故宮田豊昭氏の御霊へ

 

宮田さん、悲しみのきわみです。

 この40年余り、公私にわたるおつきあいをいただきましたが、今すべては茫々たる過去のものになってしまいました。何もかも夢のように消えてしまいました。

 強いて記憶の糸をたぐれば、われわれが初めて出会ったのは1961年春でした。あなたが朝日ヘリコプターに入社されたときです。それ以来、あなたは航空自衛隊で飛行機の操縦経験を持ちながら、改めてヘリコプターの操縦を学び、ヘリコプターを飛ばしてこられました。

 しかし、あなたの人なみすぐれた才能と識見は、若いときから操縦業務にとどまりませんでした。1964年といえば、あなたが入社してからまる3年しか経っていませんが、秋田運航所が開設されたとき所長として赴任されました。
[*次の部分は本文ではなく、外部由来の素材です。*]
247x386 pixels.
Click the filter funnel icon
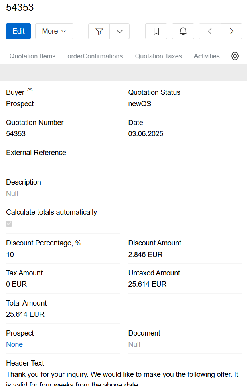99,31
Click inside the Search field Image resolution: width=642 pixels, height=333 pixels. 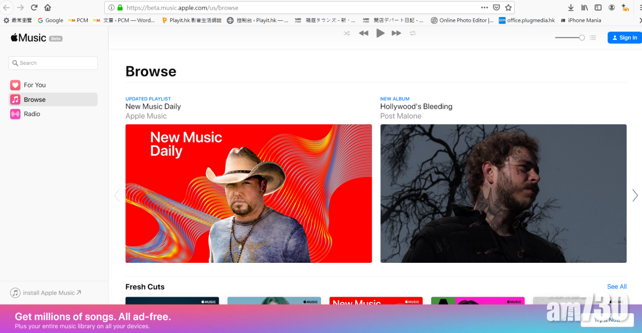pos(52,63)
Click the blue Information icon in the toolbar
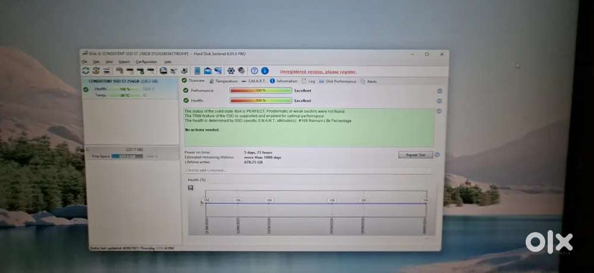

 もとよりパイロットとしての操縦業務が最大の任務でしたが、それに加えて折から干拓事業の始まった八郎潟の農業近代化にも参画し、秋田県の農業団体と共同で、ヘリコプターによる芦の種の散布、モミの直まき、肥料の散布、除草剤の散布など、広大な干拓地の土壌改良から稲が実るまでの全工程にわたってヘリコプターを活用するという近代農業の新しい試みを推進なさいました。

 さらに驚いたことは、秋田の運航所として独立採算にもってゆく構想を立てたことです。ヘリコプター2機とパイロット2人、整備士2人という小さな組織単位で、如何にすれば採算が合うのか。新しい観点から計画を立てて実行に移し、会社の中でも注目を集めました。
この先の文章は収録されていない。